=== Try it ===
Transcribe only part of the material below: the lines from the one containing "Screen dimensions: 643x402" through the one containing "Open the Preface", inclusive, exactly as written.
========
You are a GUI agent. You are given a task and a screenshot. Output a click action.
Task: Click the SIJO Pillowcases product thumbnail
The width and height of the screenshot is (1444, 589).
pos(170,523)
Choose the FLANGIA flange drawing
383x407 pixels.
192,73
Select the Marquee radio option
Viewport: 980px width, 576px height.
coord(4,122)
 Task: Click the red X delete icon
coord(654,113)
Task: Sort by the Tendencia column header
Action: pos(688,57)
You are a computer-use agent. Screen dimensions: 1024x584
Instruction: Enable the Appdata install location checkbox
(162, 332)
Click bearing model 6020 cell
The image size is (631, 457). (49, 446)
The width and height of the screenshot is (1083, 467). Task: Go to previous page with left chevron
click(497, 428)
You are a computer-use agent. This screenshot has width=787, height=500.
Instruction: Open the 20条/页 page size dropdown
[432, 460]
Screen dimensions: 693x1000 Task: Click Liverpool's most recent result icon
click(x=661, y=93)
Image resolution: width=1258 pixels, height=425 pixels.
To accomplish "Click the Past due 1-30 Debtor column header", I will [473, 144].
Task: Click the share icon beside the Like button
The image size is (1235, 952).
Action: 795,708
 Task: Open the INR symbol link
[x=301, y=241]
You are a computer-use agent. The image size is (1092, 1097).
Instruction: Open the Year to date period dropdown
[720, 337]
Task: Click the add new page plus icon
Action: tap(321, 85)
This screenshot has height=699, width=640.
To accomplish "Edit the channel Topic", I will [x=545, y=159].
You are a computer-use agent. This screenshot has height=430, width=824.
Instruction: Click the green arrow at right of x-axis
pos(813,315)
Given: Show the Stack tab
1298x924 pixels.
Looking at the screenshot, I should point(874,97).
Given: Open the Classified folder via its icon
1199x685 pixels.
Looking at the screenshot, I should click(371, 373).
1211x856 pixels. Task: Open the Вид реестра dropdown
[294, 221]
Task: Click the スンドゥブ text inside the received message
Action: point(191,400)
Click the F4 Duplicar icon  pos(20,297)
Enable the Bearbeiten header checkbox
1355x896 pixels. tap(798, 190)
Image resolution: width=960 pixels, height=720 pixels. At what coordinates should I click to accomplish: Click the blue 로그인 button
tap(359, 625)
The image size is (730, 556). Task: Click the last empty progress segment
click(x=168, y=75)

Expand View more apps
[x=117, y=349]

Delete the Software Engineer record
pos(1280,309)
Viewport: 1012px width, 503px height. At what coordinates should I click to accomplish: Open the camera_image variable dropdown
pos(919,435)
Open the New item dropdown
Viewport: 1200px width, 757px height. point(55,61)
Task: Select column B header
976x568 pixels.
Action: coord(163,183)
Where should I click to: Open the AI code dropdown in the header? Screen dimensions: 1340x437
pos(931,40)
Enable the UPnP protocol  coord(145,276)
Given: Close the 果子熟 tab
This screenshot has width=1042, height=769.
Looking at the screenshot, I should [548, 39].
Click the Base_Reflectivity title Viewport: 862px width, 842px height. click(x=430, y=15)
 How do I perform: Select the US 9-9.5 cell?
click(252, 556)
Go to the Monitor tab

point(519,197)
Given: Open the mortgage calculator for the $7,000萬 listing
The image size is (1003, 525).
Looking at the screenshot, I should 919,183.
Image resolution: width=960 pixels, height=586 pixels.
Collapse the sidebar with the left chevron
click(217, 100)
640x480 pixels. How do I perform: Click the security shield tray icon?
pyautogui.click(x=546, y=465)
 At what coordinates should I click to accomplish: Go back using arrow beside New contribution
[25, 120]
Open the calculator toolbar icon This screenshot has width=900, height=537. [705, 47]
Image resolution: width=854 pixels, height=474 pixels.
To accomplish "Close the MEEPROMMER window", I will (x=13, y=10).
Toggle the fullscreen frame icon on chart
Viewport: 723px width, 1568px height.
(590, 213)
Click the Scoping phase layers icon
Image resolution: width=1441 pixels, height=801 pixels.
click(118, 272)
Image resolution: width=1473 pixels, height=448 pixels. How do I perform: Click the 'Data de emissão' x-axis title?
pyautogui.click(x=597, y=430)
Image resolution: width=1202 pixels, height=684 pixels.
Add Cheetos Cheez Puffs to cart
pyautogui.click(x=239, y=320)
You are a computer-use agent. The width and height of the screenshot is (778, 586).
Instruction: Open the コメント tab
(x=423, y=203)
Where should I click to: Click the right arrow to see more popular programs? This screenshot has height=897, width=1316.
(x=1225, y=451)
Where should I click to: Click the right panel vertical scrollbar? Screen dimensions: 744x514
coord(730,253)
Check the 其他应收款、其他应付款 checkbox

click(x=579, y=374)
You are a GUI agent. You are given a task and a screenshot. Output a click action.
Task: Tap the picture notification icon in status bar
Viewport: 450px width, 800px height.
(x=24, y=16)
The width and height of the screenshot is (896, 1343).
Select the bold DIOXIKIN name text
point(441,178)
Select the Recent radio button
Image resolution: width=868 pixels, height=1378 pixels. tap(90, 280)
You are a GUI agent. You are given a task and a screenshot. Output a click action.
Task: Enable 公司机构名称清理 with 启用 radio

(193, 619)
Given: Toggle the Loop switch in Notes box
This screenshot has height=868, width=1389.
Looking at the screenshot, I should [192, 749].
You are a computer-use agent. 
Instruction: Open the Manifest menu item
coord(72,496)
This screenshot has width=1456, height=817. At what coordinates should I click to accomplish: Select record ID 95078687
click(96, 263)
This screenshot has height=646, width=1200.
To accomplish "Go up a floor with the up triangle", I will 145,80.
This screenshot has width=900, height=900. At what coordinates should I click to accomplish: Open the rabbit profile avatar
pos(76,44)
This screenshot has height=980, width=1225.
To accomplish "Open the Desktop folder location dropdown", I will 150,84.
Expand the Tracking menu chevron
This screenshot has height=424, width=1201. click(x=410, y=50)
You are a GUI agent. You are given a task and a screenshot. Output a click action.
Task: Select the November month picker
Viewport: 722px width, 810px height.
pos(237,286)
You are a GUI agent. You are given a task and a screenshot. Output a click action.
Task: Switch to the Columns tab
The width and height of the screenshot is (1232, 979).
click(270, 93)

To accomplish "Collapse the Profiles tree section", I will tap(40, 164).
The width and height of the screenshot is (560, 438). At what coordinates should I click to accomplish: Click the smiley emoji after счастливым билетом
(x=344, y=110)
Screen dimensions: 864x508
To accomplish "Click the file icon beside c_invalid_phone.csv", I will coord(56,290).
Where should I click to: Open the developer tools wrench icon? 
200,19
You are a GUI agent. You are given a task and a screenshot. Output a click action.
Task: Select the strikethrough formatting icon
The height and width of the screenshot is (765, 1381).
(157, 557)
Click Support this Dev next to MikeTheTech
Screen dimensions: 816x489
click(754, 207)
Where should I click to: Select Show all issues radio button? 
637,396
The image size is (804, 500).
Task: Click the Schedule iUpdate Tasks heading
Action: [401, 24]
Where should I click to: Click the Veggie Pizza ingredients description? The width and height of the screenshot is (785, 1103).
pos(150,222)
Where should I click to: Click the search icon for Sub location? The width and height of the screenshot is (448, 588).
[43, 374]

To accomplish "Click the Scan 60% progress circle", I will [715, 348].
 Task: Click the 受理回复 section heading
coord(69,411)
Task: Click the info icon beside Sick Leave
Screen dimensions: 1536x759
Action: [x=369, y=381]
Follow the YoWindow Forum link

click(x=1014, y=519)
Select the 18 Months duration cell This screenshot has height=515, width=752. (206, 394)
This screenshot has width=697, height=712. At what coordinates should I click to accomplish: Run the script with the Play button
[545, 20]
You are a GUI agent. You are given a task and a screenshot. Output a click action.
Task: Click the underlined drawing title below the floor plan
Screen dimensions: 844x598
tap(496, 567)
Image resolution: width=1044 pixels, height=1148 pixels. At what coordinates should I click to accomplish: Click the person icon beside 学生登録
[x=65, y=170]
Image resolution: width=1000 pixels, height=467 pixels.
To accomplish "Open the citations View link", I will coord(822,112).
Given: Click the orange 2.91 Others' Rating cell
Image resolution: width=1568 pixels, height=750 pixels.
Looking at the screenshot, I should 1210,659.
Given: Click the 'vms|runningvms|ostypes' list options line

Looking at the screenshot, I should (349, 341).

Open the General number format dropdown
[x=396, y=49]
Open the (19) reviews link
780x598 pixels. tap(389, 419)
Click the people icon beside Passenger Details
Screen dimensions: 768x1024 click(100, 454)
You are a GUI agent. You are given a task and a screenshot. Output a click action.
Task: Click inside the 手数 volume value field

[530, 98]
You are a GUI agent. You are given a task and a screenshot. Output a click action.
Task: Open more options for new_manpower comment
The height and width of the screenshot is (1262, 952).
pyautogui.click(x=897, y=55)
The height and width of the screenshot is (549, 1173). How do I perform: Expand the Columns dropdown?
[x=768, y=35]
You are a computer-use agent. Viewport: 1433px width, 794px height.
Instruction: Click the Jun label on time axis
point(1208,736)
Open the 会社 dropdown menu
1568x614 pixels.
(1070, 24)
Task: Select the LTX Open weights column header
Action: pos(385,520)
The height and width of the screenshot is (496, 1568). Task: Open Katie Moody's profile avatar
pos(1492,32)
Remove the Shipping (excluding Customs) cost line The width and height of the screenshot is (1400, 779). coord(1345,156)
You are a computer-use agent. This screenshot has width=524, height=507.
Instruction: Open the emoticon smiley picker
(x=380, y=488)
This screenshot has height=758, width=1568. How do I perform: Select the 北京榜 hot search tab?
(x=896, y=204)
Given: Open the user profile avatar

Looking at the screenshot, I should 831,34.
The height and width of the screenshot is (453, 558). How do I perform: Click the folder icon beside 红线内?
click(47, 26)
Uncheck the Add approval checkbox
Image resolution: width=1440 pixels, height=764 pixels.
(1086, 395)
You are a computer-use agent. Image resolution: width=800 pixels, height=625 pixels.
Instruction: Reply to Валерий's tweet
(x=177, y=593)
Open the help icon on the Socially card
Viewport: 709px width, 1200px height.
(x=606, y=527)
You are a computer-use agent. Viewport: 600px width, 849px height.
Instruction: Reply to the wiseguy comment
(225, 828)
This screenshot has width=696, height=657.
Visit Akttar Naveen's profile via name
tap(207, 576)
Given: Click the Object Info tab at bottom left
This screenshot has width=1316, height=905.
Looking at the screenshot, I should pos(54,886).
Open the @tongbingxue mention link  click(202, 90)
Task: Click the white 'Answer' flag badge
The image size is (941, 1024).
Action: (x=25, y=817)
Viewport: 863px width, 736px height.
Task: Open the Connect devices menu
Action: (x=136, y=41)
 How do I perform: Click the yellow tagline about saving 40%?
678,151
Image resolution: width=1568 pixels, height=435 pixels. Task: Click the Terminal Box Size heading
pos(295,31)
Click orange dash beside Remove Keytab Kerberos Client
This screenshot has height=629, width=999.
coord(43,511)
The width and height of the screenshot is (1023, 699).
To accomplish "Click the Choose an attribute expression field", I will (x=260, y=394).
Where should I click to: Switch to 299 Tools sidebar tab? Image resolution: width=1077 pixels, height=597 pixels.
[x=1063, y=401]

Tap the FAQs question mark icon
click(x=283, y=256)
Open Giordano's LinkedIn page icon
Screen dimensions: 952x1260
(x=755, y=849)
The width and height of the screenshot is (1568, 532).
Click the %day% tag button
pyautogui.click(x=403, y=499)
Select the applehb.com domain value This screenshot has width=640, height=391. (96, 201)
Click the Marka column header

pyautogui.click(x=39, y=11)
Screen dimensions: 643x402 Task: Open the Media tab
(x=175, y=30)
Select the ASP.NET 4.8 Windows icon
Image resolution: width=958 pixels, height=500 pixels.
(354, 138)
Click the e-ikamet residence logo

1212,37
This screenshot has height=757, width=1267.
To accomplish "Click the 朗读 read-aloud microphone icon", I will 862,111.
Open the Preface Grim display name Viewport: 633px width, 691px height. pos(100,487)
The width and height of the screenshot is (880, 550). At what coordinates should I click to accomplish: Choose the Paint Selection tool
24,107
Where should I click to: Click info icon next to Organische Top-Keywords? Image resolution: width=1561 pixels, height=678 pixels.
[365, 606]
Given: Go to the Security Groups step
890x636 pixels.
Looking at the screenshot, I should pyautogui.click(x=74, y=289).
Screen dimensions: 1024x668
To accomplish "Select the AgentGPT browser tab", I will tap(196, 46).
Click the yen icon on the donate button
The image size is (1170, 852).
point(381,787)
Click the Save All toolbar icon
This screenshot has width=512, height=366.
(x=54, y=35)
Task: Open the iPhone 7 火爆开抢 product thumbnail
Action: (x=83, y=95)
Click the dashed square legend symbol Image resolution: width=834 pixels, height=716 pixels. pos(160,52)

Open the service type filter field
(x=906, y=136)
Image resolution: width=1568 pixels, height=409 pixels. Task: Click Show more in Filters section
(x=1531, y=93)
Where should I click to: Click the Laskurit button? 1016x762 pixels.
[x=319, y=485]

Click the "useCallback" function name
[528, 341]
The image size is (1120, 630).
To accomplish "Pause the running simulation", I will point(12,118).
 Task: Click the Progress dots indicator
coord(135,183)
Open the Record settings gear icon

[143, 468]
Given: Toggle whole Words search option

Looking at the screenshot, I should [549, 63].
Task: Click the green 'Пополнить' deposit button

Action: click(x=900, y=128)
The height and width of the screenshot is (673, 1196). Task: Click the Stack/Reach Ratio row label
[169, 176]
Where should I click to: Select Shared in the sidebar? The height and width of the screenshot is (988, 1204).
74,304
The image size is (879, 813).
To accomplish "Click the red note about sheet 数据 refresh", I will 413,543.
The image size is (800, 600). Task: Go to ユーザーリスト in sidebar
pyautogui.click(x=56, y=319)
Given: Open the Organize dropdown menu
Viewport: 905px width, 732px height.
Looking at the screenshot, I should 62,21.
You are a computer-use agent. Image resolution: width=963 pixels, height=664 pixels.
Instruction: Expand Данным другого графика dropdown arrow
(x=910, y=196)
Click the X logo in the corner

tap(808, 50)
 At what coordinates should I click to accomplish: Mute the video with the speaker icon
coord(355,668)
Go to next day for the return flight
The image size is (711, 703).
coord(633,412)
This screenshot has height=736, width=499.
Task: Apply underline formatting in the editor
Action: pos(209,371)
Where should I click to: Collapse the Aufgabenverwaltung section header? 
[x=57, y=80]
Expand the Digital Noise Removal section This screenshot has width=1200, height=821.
========
=== Task output ===
Screen dimensions: 643x402 Task: Open the Media tab
(x=175, y=30)
Select the ASP.NET 4.8 Windows icon
Image resolution: width=958 pixels, height=500 pixels.
(354, 138)
Click the e-ikamet residence logo

1212,37
This screenshot has height=757, width=1267.
To accomplish "Click the 朗读 read-aloud microphone icon", I will 862,111.
Open the Preface Grim display name Viewport: 633px width, 691px height. pos(100,487)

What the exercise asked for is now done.